Emeritus: Projects that are not currently active, but remain interests in the lab
Word learning, plasticity, and aphasia recovery
In our early research on word learning in neurologically intact young adults, we found that statistical segmentation facilitates word learning in behavioral experiments (Mirman, Magnuson, Graf Estes, & Dixon, 2008) and used a computational model to explain this effect and the trade-off between frequency and transitional probability statistics (Mirman, Graf Estes, & Magnuson, 2010). More recently, we have found that verbal short-term memory, but not word processing abilities, predicted ability to learn novel words in a group of individuals with aphasia (Peñaloza et al., 2016; 2017). We are still interested in behavioral, neurological, and biological predictors of recovery and the possibility that non-invasive brain stimulation can be used to measure or promote plasticity to enhance the effects of therapy.
Competition and cooperation among co-activated representations, and the role of cognitive control in spoken language
One of the most widely-held basic principles of cognitive processing is that during a task (recognition, categorization, memory retrieval, etc.) multiple related or similar representations are activated in parallel. But, once activated, do these representations compete or cooperate? Both facilitative and inhibitory effects have been shown, but researchers have tended to focus on just one kind of effect at a time.
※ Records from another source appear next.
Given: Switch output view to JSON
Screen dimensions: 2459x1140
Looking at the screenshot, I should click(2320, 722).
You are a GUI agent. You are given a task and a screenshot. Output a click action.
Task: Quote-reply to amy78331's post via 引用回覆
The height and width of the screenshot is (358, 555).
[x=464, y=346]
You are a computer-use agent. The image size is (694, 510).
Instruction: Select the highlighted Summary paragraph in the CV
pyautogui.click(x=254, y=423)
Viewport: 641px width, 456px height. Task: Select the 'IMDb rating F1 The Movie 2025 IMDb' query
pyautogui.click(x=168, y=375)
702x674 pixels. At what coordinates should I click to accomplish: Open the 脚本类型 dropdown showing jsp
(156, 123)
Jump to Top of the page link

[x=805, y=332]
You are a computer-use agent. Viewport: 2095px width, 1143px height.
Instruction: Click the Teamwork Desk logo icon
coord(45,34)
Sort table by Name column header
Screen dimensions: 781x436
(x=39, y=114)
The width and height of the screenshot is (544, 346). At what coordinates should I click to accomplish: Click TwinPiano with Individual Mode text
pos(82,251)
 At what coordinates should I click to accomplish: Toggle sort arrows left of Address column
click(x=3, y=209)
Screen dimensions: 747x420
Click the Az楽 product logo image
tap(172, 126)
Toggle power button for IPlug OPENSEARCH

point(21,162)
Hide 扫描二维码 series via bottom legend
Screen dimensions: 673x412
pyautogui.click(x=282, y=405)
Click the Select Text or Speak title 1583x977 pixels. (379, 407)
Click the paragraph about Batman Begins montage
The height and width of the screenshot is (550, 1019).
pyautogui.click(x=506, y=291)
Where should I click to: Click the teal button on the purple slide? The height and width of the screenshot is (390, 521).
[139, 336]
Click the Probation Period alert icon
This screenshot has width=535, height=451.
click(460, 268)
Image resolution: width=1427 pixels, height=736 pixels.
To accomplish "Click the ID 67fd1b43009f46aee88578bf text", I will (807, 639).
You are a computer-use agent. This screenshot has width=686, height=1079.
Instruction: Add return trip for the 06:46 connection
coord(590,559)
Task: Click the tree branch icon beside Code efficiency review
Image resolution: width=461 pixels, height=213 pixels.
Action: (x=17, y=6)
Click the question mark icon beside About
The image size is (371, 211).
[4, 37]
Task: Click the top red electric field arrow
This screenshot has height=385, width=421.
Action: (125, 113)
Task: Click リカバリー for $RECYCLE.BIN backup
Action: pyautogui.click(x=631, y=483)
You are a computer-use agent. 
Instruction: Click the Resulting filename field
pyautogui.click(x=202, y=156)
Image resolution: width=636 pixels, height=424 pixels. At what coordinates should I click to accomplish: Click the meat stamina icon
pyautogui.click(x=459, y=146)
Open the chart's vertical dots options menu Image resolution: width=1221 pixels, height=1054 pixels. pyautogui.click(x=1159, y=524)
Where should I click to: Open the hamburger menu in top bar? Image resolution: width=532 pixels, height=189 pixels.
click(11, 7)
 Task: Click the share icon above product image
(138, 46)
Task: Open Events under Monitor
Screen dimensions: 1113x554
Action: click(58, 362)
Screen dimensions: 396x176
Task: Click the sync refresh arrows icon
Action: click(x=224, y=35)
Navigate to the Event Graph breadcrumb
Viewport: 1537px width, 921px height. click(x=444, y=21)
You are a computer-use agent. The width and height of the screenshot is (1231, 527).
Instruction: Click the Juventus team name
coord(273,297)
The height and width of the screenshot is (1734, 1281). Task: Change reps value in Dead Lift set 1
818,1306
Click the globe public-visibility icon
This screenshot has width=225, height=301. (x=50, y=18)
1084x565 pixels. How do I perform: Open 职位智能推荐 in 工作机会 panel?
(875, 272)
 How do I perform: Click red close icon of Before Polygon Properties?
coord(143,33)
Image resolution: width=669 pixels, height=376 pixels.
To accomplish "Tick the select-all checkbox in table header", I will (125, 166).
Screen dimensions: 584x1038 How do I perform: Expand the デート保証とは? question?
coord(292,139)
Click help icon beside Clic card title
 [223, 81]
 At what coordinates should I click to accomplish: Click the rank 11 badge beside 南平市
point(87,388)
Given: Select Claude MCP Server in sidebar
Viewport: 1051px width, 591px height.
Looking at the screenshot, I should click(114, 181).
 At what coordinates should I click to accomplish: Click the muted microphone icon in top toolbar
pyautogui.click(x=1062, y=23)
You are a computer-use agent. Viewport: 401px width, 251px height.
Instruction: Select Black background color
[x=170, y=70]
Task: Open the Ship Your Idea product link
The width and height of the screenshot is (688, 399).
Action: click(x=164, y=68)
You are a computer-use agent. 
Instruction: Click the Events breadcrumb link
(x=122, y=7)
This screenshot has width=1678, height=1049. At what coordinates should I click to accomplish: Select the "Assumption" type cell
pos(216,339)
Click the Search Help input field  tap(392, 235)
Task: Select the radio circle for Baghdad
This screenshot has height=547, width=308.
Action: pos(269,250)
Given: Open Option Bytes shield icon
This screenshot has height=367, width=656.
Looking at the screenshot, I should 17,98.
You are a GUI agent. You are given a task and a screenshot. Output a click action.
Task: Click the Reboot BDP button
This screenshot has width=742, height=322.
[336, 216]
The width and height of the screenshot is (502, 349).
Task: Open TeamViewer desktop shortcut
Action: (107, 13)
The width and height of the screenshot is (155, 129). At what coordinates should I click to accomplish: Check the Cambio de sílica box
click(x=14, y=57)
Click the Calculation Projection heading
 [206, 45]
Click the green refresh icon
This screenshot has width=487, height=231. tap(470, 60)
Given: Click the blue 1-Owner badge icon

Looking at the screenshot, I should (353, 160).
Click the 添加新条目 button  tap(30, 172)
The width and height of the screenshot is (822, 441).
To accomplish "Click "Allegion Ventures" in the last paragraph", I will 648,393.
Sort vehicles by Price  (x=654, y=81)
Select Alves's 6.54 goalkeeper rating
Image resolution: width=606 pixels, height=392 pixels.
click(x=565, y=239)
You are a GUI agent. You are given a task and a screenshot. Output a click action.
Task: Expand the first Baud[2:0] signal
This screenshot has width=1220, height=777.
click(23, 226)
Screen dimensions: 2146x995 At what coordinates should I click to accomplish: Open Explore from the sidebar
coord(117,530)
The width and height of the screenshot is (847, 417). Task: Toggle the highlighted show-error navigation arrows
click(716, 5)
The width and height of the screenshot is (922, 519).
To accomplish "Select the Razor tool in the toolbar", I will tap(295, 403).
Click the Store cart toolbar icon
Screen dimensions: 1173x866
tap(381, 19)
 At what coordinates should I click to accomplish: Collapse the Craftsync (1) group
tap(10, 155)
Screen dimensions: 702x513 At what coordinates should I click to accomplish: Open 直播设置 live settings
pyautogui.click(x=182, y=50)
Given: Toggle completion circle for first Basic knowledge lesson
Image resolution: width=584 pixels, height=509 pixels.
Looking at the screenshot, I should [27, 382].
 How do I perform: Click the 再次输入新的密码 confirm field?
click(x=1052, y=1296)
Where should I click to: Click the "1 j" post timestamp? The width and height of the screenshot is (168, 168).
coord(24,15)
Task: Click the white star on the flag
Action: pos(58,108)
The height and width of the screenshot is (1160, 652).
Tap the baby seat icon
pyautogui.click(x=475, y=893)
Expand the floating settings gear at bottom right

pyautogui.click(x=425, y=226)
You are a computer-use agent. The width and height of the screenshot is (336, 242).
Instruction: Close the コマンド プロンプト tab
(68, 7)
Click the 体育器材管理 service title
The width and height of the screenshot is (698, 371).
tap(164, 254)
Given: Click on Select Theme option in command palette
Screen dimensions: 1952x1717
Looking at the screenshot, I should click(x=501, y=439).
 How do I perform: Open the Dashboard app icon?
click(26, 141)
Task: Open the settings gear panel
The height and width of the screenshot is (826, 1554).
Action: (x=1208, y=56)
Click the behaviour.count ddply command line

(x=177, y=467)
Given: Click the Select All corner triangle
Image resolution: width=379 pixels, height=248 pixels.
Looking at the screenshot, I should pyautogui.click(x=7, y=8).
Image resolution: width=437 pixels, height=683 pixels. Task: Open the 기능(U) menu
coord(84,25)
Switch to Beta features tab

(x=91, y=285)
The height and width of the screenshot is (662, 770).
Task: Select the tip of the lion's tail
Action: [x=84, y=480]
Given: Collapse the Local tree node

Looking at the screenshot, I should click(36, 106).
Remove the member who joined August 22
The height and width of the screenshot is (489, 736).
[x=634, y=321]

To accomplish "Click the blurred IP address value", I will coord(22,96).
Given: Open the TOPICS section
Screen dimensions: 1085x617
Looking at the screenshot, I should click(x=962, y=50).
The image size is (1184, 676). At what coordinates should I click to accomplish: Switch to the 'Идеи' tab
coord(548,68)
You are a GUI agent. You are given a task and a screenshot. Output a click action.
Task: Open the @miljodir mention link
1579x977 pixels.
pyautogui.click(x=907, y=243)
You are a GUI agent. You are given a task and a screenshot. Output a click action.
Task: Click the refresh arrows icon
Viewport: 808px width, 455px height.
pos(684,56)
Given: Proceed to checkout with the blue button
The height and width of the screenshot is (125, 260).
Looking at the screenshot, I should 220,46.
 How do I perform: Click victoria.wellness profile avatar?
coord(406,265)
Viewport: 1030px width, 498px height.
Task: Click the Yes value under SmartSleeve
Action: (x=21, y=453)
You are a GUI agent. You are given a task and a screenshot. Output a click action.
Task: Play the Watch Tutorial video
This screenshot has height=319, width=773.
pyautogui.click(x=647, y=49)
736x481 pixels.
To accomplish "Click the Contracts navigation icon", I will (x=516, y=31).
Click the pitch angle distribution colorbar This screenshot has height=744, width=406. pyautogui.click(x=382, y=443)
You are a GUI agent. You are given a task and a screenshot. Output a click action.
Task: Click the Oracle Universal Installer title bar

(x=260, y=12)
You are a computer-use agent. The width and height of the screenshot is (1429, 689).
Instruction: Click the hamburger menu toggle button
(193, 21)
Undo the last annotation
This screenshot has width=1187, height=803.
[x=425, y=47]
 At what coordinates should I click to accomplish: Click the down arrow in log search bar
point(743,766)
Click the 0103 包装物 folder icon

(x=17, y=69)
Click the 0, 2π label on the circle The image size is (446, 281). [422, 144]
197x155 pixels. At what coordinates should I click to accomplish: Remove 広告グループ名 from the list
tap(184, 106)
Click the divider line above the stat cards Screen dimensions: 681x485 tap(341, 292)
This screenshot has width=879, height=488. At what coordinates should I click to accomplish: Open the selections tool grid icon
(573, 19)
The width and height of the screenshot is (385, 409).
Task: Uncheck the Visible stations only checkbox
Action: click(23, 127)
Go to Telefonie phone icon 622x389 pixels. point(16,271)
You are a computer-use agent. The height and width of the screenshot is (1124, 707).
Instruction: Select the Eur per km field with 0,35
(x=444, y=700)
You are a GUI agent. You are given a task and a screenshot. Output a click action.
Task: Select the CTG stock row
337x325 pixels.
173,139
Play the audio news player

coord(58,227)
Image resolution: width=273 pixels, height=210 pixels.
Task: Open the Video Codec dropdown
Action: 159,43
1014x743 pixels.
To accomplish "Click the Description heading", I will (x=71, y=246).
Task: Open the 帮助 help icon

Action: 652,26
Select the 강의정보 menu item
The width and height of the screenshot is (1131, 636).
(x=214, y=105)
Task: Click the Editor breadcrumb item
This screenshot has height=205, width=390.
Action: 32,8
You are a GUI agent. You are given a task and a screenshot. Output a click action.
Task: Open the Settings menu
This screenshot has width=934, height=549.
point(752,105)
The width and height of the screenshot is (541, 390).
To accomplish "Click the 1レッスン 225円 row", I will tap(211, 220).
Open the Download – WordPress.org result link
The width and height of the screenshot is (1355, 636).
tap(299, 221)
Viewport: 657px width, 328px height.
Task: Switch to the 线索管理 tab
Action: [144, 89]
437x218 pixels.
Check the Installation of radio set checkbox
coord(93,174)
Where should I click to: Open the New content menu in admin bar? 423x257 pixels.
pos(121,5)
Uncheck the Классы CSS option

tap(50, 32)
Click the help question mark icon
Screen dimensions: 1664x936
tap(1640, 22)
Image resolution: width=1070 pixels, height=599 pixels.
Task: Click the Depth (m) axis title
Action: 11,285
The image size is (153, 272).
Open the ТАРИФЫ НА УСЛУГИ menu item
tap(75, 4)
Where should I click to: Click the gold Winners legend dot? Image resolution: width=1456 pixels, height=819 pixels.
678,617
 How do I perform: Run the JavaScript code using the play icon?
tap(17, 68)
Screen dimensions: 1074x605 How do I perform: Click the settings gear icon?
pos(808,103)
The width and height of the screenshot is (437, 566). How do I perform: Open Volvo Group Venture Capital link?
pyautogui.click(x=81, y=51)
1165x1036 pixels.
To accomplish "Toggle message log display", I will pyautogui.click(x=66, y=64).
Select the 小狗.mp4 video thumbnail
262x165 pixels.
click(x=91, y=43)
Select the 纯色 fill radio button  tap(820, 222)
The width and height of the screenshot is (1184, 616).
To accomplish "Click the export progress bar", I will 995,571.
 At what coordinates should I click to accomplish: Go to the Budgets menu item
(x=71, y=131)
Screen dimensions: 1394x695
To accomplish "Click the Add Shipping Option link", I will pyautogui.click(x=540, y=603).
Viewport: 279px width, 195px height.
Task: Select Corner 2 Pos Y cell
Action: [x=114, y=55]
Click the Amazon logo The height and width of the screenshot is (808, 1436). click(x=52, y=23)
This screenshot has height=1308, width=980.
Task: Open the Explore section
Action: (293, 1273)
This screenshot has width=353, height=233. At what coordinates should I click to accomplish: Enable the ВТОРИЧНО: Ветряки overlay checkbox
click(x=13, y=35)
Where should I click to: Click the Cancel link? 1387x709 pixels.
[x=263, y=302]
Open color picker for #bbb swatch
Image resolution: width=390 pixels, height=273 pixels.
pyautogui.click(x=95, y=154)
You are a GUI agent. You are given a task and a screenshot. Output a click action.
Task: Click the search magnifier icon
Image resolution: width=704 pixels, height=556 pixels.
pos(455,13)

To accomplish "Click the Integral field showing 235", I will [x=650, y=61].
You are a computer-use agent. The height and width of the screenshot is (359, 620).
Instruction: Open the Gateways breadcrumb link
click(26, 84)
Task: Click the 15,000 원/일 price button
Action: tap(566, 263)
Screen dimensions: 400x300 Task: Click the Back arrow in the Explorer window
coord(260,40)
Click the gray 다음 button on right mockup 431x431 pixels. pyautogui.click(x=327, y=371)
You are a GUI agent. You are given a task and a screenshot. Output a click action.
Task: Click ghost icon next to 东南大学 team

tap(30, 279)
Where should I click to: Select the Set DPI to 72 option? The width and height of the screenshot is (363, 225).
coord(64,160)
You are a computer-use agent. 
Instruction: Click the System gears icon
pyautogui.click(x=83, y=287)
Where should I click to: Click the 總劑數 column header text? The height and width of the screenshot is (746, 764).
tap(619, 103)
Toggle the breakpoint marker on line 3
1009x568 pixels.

We both facilitative effects both facilitative and inhibitory effects within the same task (Mirman & Magnuson, 2008; Mirman, 2011), and developed a simple interactive activation and competition model, which revealed that these reversals arise from a single computational principle: strongly active neighbors have a net inhibitory effect and weakly active neighbors have a net facilitative effect (Chen & Mirman, 2012). More than just fitting the behavioral data, the model also made a novel and counter-intuitive prediction that preview duration should induce a U-shaped pattern of neighborhood effects by modulating degree of neighbor activation, which we subsequently tested and confirmed (Chen & Mirman, 2015).
Real-world language use depends on other cognitive functions, particularly memory and cognitive control. We have found that at least some deficits in spoken word recognition in aphasia may be attributable to deficits in response selection (Mirman, Yee, Blumstein, & Magnuson, 2011) and that participants with aphasia have particular difficulty categorizing objects based on a single dimension (Lupyan & Mirman, 2013). We have also examined effects of item repetition (Mirman, Britt, & Chen, 2013), distinguished lexical and semantic competition (Britt, Ferrara, & Mirman, 2016), and investigated the role of frontal regions in resolving competition (Mirman & Graziano, 2013; Nozari, Mirman, & Thompson-Schill, 2016). These issues are related to the broad distinction between "storage" deficits, in which the lexical-semantic representations are thought to be impaired, and "access" deficits, in which the representations are thought to be intact but access to them is impaired, possibly due to deficits in related functions of memory and cognitive control. We reviewed the behavioral phenomena associated with access deficits in aphasia, the main theoretical perspectives on these deficits, and identified important open questions and promising future directions (Mirman & Britt, 2014).
Our research has shown direct top-down effects of word knowledge on perception of speech sounds, including guiding perceptual learning (Mirman, McClelland, & Holt, 2006) and delaying recognition of context-inappropriate stimuli (Mirman, McClelland, & Holt, 2005). Top-down effects are also modulated by attention – the more you attend to the context, the stronger its effect (Mirman, McClelland, Holt, & Magnuson, 2008). Such effects of context are a general property of cognition: an ambiguous color looks more brown when presented in context of “chocolate” (Kubat, Mirman, & Roy, 2009). This work was part of a larger effort to solidify interactive processing as a core principle of cognition and we have reviewed the empirical and computational evidence for interactive processing in several articles (McClelland, Mirman, & Holt, 2006; Mirman, 2008; McClelland, Mirman, Bolger, & Khaitan, 2014). A truly interactive system is not well-described by components (such as separate processing levels for words and speech sounds), so instead of focusing on components, we should focus on the dynamics that describe the interactions. We have used tools from statistical physics, computational biology, and other domains of “complexity science” to study cognition, perception, and action (Dixon, Holden, Mirman, & Stephen, 2012), particularly in the domain of eye movements (Stephen, Mirman, Magnuson, & Dixon, 2009; Stephen & Mirman, 2010; Kelty-Stephen & Mirman, 2013) and with a special interest in individual differences (Mirman, Irwin, & Stephen, 2012).